**What the exercise asks**.
Please keep the images out and set down the data exactly as given.

Records from a collection:
☆ ☆ ☆ ☆ ☆

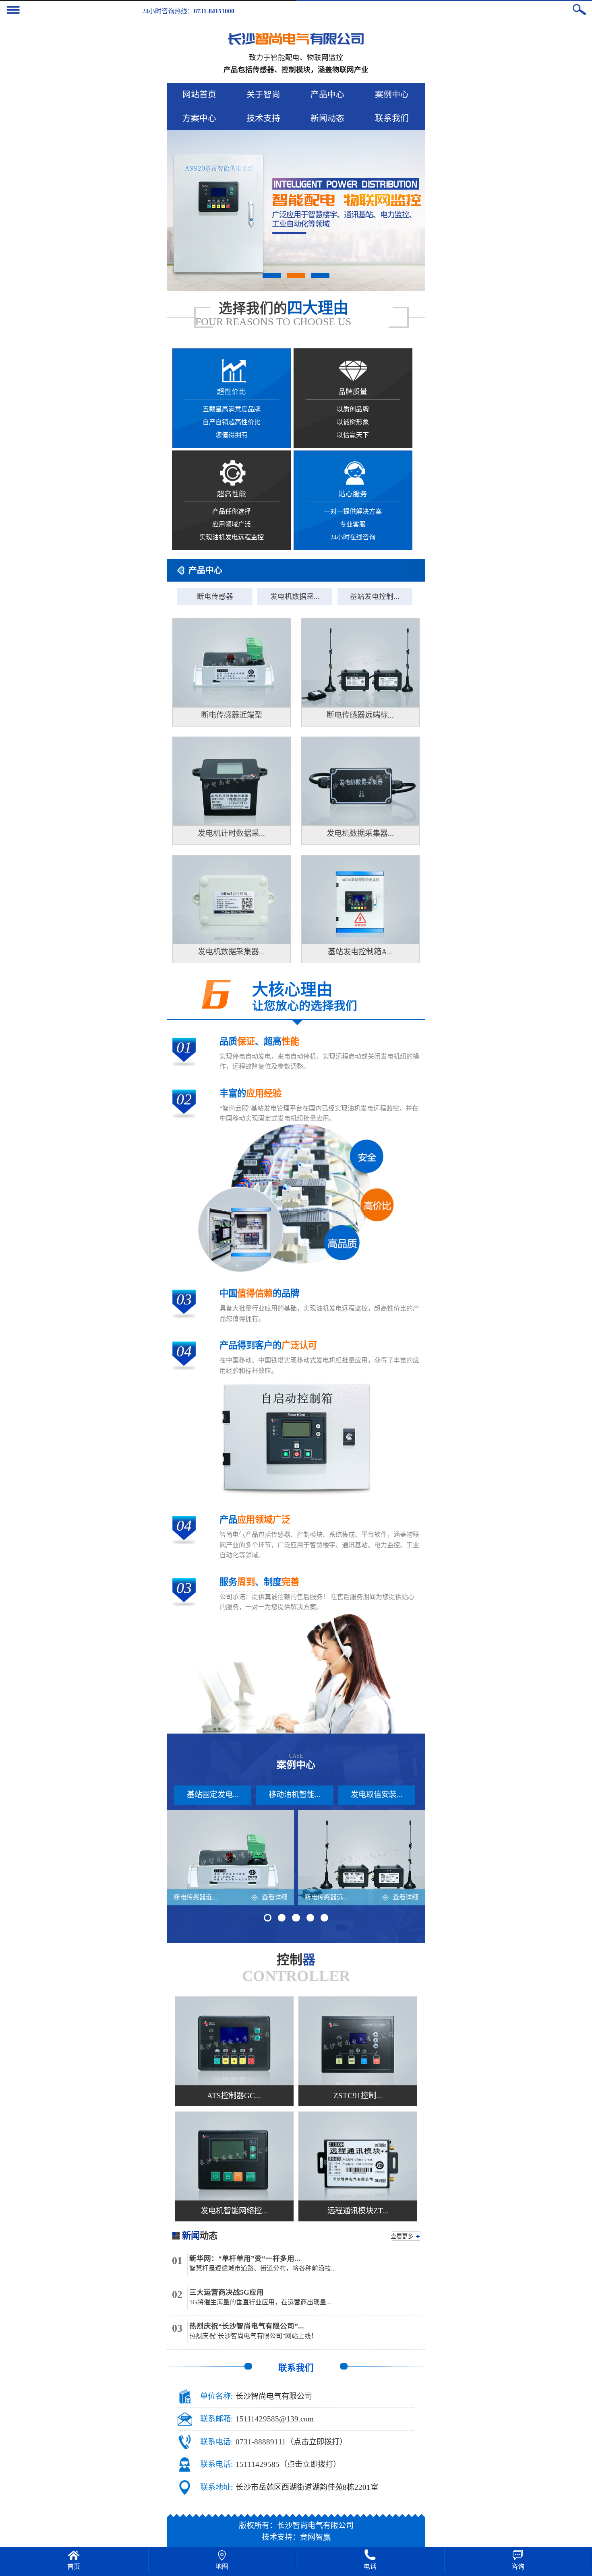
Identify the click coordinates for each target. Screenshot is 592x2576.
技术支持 (263, 118)
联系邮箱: (216, 2419)
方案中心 (199, 118)
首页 (73, 2566)
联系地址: (216, 2487)
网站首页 (199, 94)
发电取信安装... (377, 1794)
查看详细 (275, 1897)
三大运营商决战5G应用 (226, 2292)
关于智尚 (263, 94)
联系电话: (216, 2442)
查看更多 (402, 2236)
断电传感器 (215, 596)
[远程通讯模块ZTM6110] (357, 2156)
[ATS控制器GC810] (234, 2040)
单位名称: (216, 2396)
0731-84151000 (214, 11)
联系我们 (392, 118)
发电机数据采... (295, 596)
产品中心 (327, 94)
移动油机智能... (295, 1794)
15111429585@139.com (275, 2419)
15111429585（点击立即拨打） (288, 2464)
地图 (221, 2566)
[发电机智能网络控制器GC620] (234, 2156)
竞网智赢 (315, 2537)
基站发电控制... (374, 596)
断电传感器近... (195, 1897)
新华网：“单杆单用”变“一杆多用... (244, 2258)
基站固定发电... (213, 1794)
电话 (370, 2566)
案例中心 (392, 94)
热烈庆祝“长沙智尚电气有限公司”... (246, 2326)
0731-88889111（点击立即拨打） (291, 2442)
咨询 (517, 2566)
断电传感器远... (326, 1897)
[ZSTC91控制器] (357, 2040)
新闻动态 (327, 118)
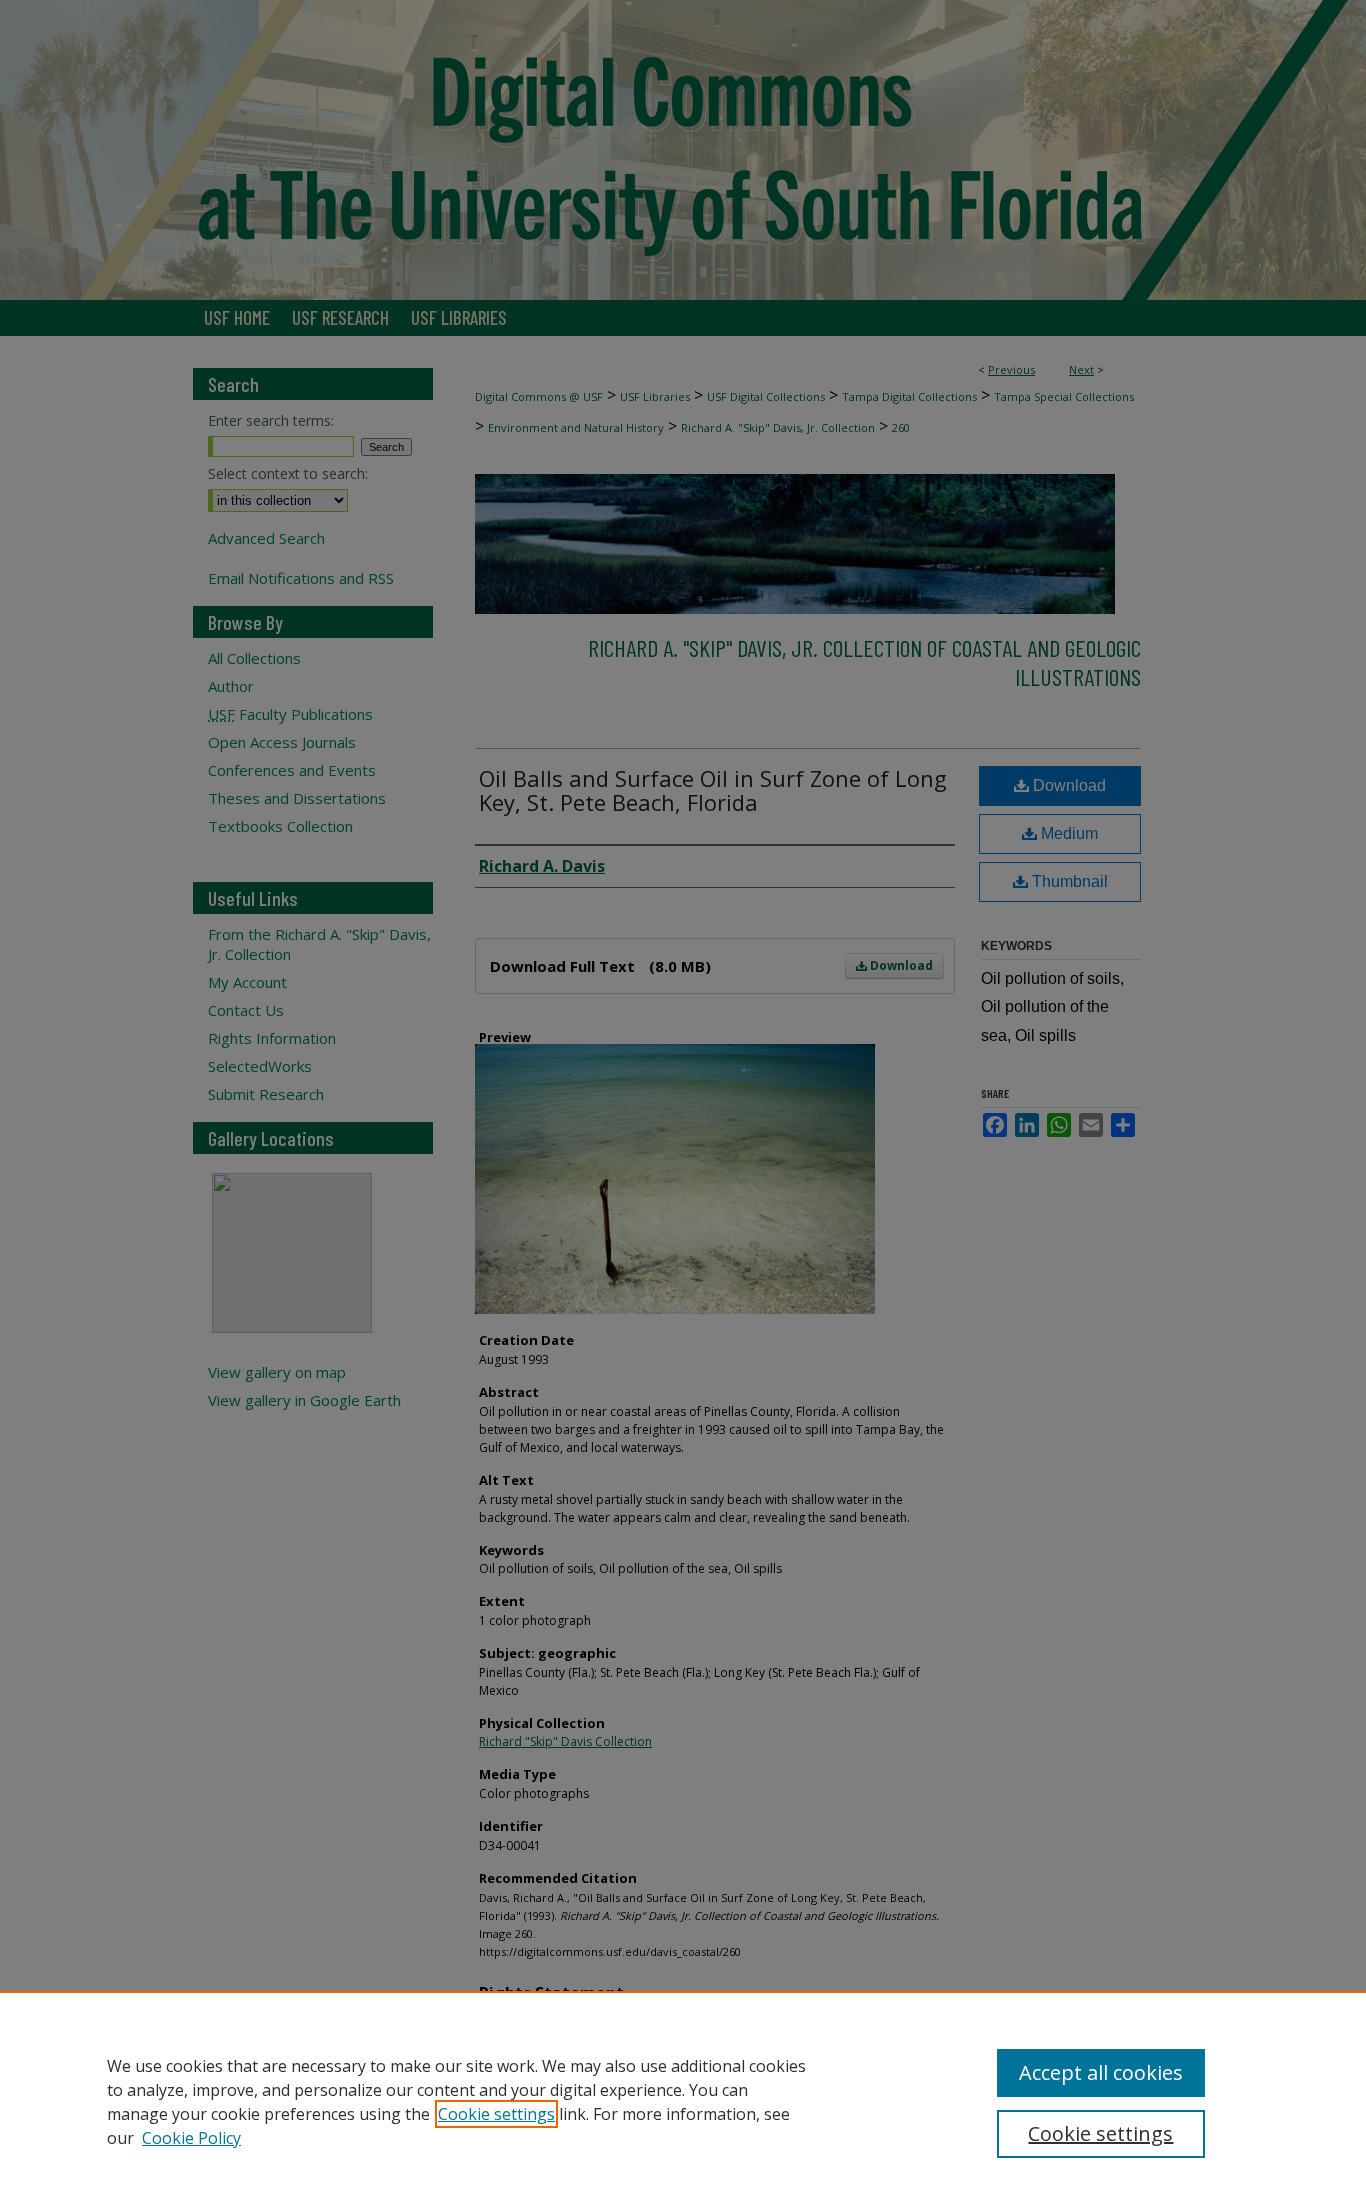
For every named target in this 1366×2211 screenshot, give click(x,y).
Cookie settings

☆ ☆ ☆ ☆ ☆

**Task answer**.
Identify the click coordinates for each target. Screenshot is 592x2576.
技术支持 (263, 118)
联系邮箱: (216, 2419)
方案中心 (199, 118)
首页 (73, 2566)
联系地址: (216, 2487)
网站首页 (199, 94)
发电取信安装... (377, 1794)
查看详细 (275, 1897)
三大运营商决战5G应用 (226, 2292)
关于智尚 (263, 94)
联系电话: (216, 2442)
查看更多 (402, 2236)
断电传感器 (215, 596)
[远程通讯模块ZTM6110] (357, 2156)
[ATS控制器GC810] (234, 2040)
单位名称: (216, 2396)
0731-84151000 (214, 11)
联系我们 (392, 118)
发电机数据采... (295, 596)
产品中心 (327, 94)
移动油机智能... (295, 1794)
15111429585@139.com (275, 2419)
15111429585（点击立即拨打） (288, 2464)
地图 (221, 2566)
[发电机智能网络控制器GC620] (234, 2156)
竞网智赢 (315, 2537)
基站发电控制... (374, 596)
断电传感器近... (195, 1897)
新华网：“单杆单用”变“一杆多用... (244, 2258)
基站固定发电... (213, 1794)
电话 (370, 2566)
案例中心 (392, 94)
热烈庆祝“长沙智尚电气有限公司”... (246, 2326)
0731-88889111（点击立即拨打） (291, 2442)
咨询 (517, 2566)
断电传感器远... (326, 1897)
[ZSTC91控制器] (357, 2040)
新闻动态 (327, 118)
For every named target in this 1366×2211 screenshot, give click(x,y).
Cookie settings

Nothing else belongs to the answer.